Several of the old men and women that I saw looked very decrepit; a circumstance which I mention, because amongst the Bongo, slaves to heathen superstition as they are, I never noticed a single individual whose hair was grey.

I was a witness here of what struck me as a very singular method of treating wounds. A boy’s knee had been grazed, and I saw a woman apply some of the acrid juice of the Modecca abyssinica. Forskal, who discovered the plant in Arabia, where it goes by the name of “Aden,” says that pulverized and taken internally it causes a swelling of the limbs that does not fail to terminate fatally. The Dyoor woman scraped the rind off a piece of the stem, and having expressed the juice from the soft pulp spread it upon a damp leaf; this was laid as a plaster upon the wound and covered with another leaf. I could not help regretting that time did not allow me to ascertain the efficiency of the operation.

The nights were calm and beautifully starlight, so that our rest in the open air was very enjoyable, and we started off each morning before sunrise with our energies thoroughly requickened.

THE HAMLETS OF WOLL.

After going awhile uphill over some rocky ground we came to a declivity of nearly a hundred feet; at the bottom of this we had to cross a wide swampy depression covered with the Terminalia forests that so often characterise such localities. The holes and hollows, although they were now completely dry, gave ample testimony as to what must be the number of the pools that would obstruct the path during the height of the rainy season. In a short time we reached the hamlets of a Dyoor chief named Woll, that were scattered about an open plain covered with cultivated fields; this was the frontier of Bizelly’s territory. A tree something like an acacia, the Entada sudanica, remarkable for its pods, a foot long and thin as paper, and breaking into numbers of pieces when ripe, was the chief feature in the bush-forests of the environs, although it is a tree which is generally rare in the country.
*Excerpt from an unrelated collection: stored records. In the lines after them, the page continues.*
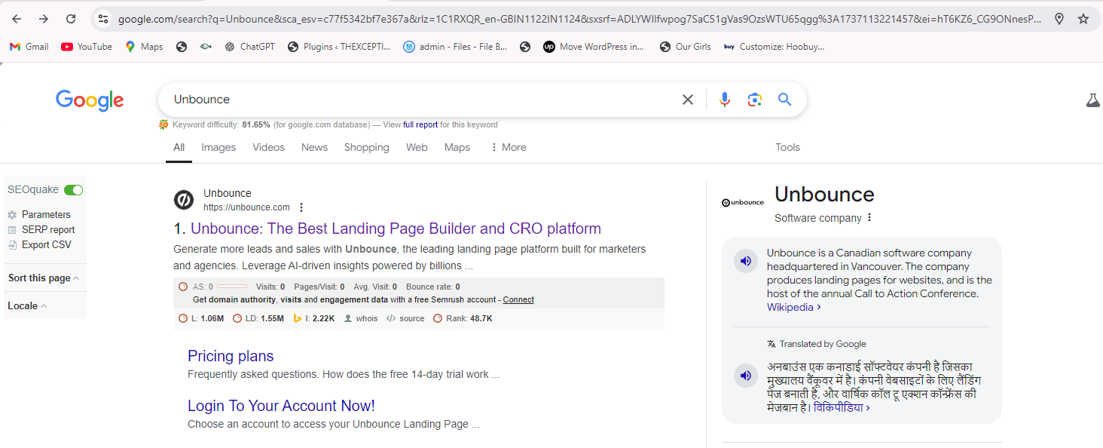Click the AS score progress bar
The height and width of the screenshot is (448, 1103).
(x=232, y=287)
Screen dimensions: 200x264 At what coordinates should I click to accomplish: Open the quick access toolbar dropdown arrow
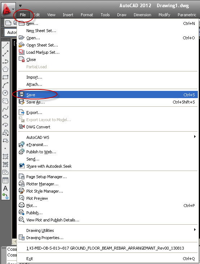(x=20, y=5)
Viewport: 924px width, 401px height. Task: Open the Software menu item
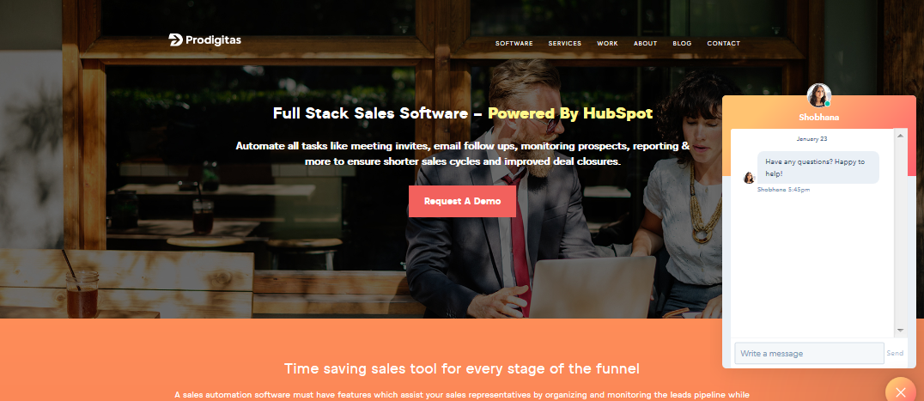[x=514, y=44]
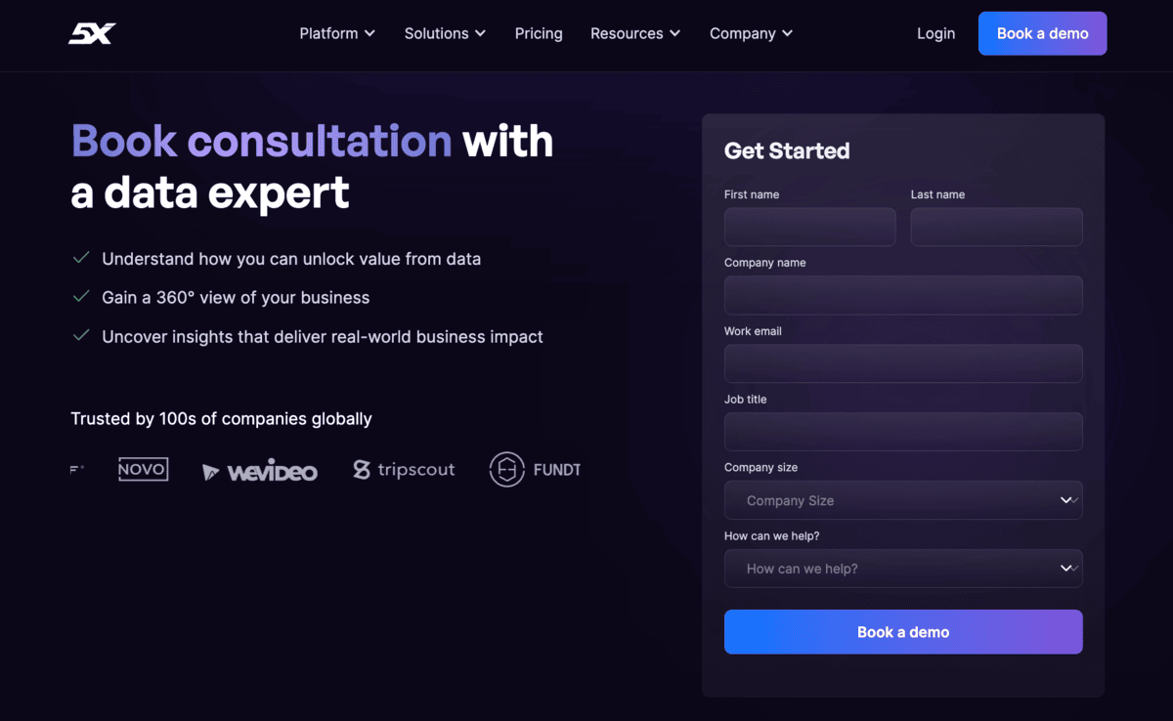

The bearers with whom Khalil had supplied me were here dismissed, their place being taken by others who had come up at the orders of Bakhit Yussuf. Woll’s people were very busy collecting their iron-ore and putting their smelting-furnaces into readiness for use. In the vicinity of the village there was an iron-mine similar to that near Kurshook Ali’s Seriba.

Over rocky soil and through tracts of dense bushwood we marched on, until in front of us we saw a kind of valley-plateau, bare of trees, apparently shut in on the farther side by an eminence extending towards the north-east, which is the general direction of the territory of the Dyoor in this district. Here we entered a little Seriba of Bizelly’s, known by the name of Kurnuk,[64] where we were well entertained during the midday hours.

In the afternoon we set off again, and mounted the wooded height covered with great tracts of the Göll tree (Prosopis), which is noticeable for producing a fruit very like the St. John’s bread. Then again descending, we came to the dried-up bed of a watercourse that was closely overhung with bushes. Beyond this were various cultivated plots, dotted here and there with huts; and we next entered a splendid forest of lofty Humboldtiæ, which by its extent and denseness reminded me of our own European woods. Our path was shaded by these noble trees until we reached the Ghetty, or “Little Wow,” six miles above the spot where Dr. Steudner lies buried on its bank.